Ramage nodded and Aitken bellowed: ‘Number one gun, fire!'
Ramage barely registered the crash of the gun firing - apart from noting that up here it was free of any echoes - as he trained his telescope on the rocks at the foot of Diamond Hill. He waited anxiously, but there was no plume in the water showing the shot had fallen short. Nor was there any sign that it had ricocheted off the rocks.

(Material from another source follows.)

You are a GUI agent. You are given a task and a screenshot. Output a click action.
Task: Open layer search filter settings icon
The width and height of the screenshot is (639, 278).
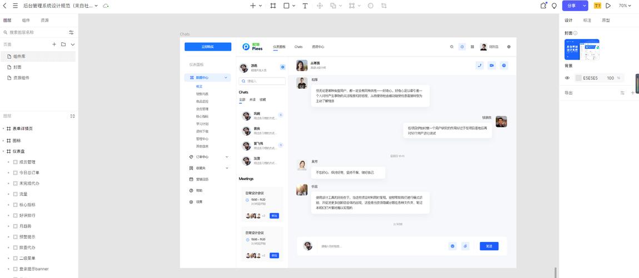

He turned to find Aitken almost dancing with excitement. 'You were right, sir!' he said gleefully. 'It reached, just think of that! I don't know how you calculated that it would, sir, but there's the proof! No splash so it must have hit the land.'
Ramage was embarrassed. An evasive answer and a knowing look had been interpreted by Aitken as the confidence of superior knowledge. For a moment he wondered how many times in the past the various captains under whom he had served had got away with the same thing. Still, Aitken was only assuming that the shot had hit the land because it had not splashed in the sea. It might have disintegrated in mid-flight: that sort of thing was rare but not unknown and they would never have seen the tiny splashes made by the pieces. He had to be sure, and luckily there was an easy way of finding out without revealing his doubts.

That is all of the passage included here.